Tiepidi anche gli Stati Uniti. Un fallimento annunciato. "I russi non accetteranno di menzionare il nome di Haftar, nonostante anche se tutti sanno che c'è lui dietro", tuona il premier del Governo di accordo nazionale (Gna) libico Fayez al-Sarraj in una intervista alla Bbc, nella quale ha sottolineato che "il popolo libico è frustrato dal silenzio della comunità internazionale", prendendosela soprattutto con quei Paesi che pure hanno sostenuto, a parole, il suo governo (l'unico riconosciuto internazionalmente), e che, sempre a parole, hanno salutato con favore il piano di pace messo a punto dall'inviato speciale dell'Onu per la Libia, Ghassan Salamè. L'impasse riguarda anche la situazione militare. Le "divisioni nella comunità internazionale" hanno "incoraggiato" il maresciallo della Cirenaica a tentare la sua conquista di Tripoli, ha spiegato l'inviato dell'Onu per la Libia, , Ghassan Salamé, indicando che "dopo i primi successi militari vediamo che le operazioni dell'Esercito nazionale libico sono in una fase di stallo" .Si è però in una situazione di "conflagrazione crescente", ha avvertito. Nell'attuale crisi libica, la Russia sta dalla parte del maresciallo Khalifa Haftar perché egli ha promesso a Mosca di continuare la cooperazione militare con la Libia, di attuare gli accordi multimiliardari conclusi con Gheddafi e il progetto di investimento nella ferrovia Tripoli-Bengasi. Lo scrive oggi il quotidiano tedesco Die Welt. Meno di due anni dopo la sua visita a bordo della portaerei russa Admiral Kuznetsov, il maresciallo Khalifa Haftar ha attaccato Tripoli. La sua operazione è sostenuta dalla Russia, che ha bloccato la dichiarazione sulla Libia al Consiglio di sicurezza delle Nazioni Unite, rimarca il giornale tedesco. "Malgrado la sua posizione neutrale, continua la pubblicazione, la Russia sta dalla parte di Haftar. A prima vista, le ragioni del sostegno russo sono di natura prettamente economica.

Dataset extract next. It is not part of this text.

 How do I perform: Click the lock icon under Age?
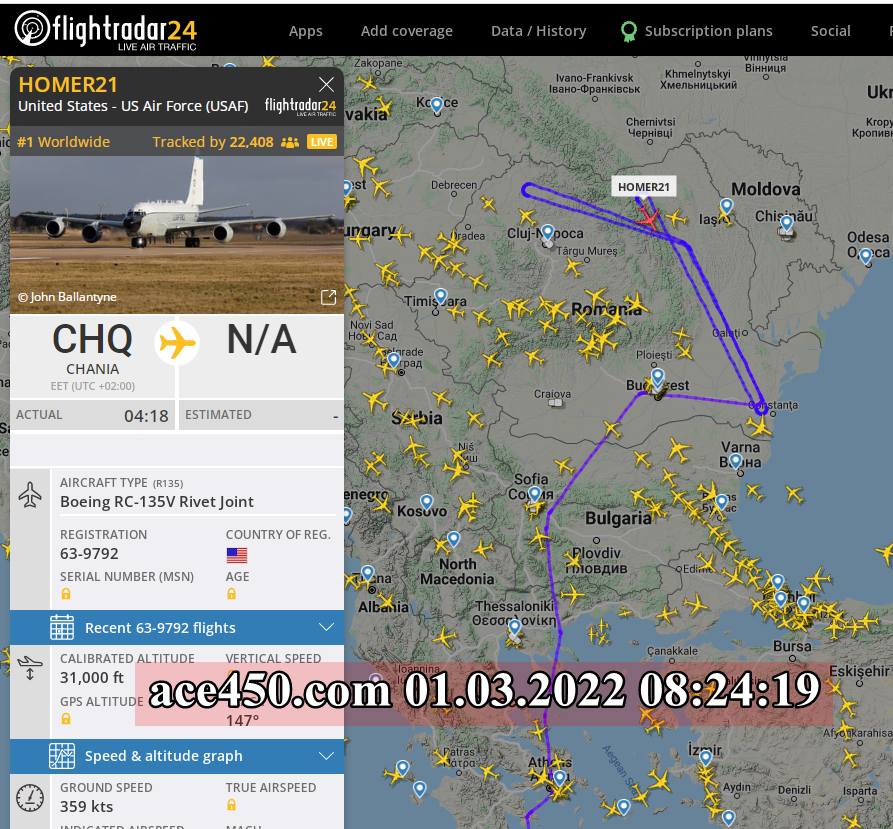pyautogui.click(x=231, y=593)
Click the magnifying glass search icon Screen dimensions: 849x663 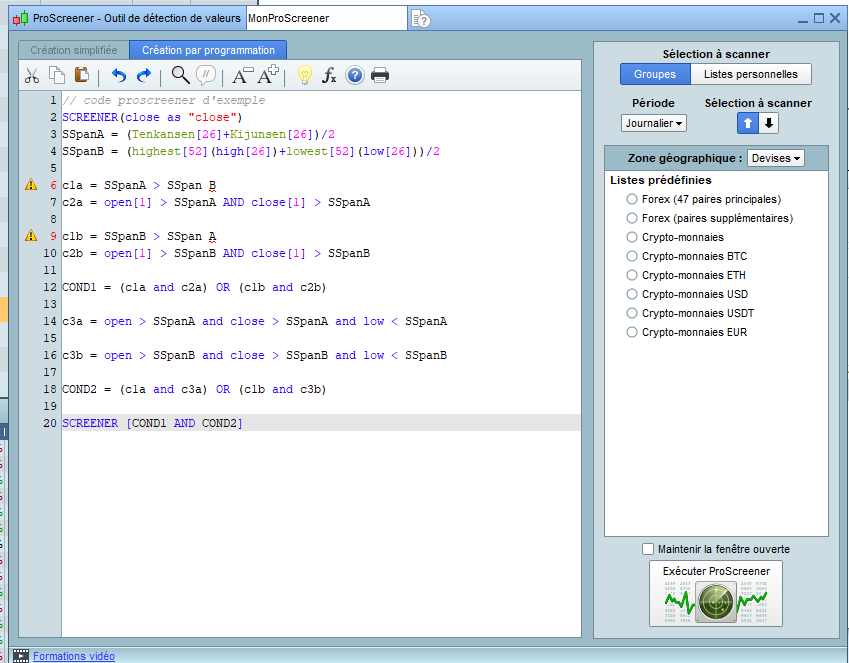point(180,75)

Haftar ha promesso a Mosca che avrebbe continuato la cooperazione tecnico-militare tra i due paesi, iniziata in epoca sovietica. Inoltre ci sono in ballo gli accordi siglati con Muammar Gheddafi, riguardanti la fornitura all'aeronautica militare libica di caccia Sukhoi per un totale di 3,5 miliardi di dollari. Forniture che non sono mai avvenute, ma che la Russia spera di concludere una volta rimosso l'embargo sulle armi alla Libia", sottolinea Die Welt. Il colosso ferroviario statale russo RZhD intende realizzare il suo progetto, vistato ai tempi di Gheddafi, per la costruzione della linea ad alta velocità Tripoli-Bengasi. Inoltre ci sono le transazioni con Gazprom e Tatneft nel settore dell'energia rimaste congelate.

A "corteggiare" il Generale ora è anche Donald Trump. Il presidente Usa ha avuto un colloquio telefonico con il maresciallo Khalifa Haftar per discutere gli sforzi antiterrorismo in corso e la "necessità di raggiungere la pace e la stabilità". Lo afferma la Casa Bianca. "Il presidente ha riconosciuto il significativo ruolo di Haftar nel combattere il terrorismo, e i due hanno discusso una visione comune per la transizione della Libia verso un sistema politico stabile e democratico". Silenzio da Tripoli. Un silenzio pesante da parte di chi si sente tradito dagli alleati, veri o presunti. E poi c'è quel "significativo ruolo di Haftar nel combattere il terrorismo" richiamato dalla Casa Bianca che riecheggia le ragioni sostenute dai sostenitori palesi di Haftar, Egitto e Arabia Saudita, che imputano a Sarraj di essere "ostaggio" delle milizie islamiche e della Fratellanza musulmana che Il Cairo e Riyadh equiparano al terrorismo jihadista dell'Isis: accusa allargata anche agli sponsor regionali di Sarraj, Turchia e Qatar.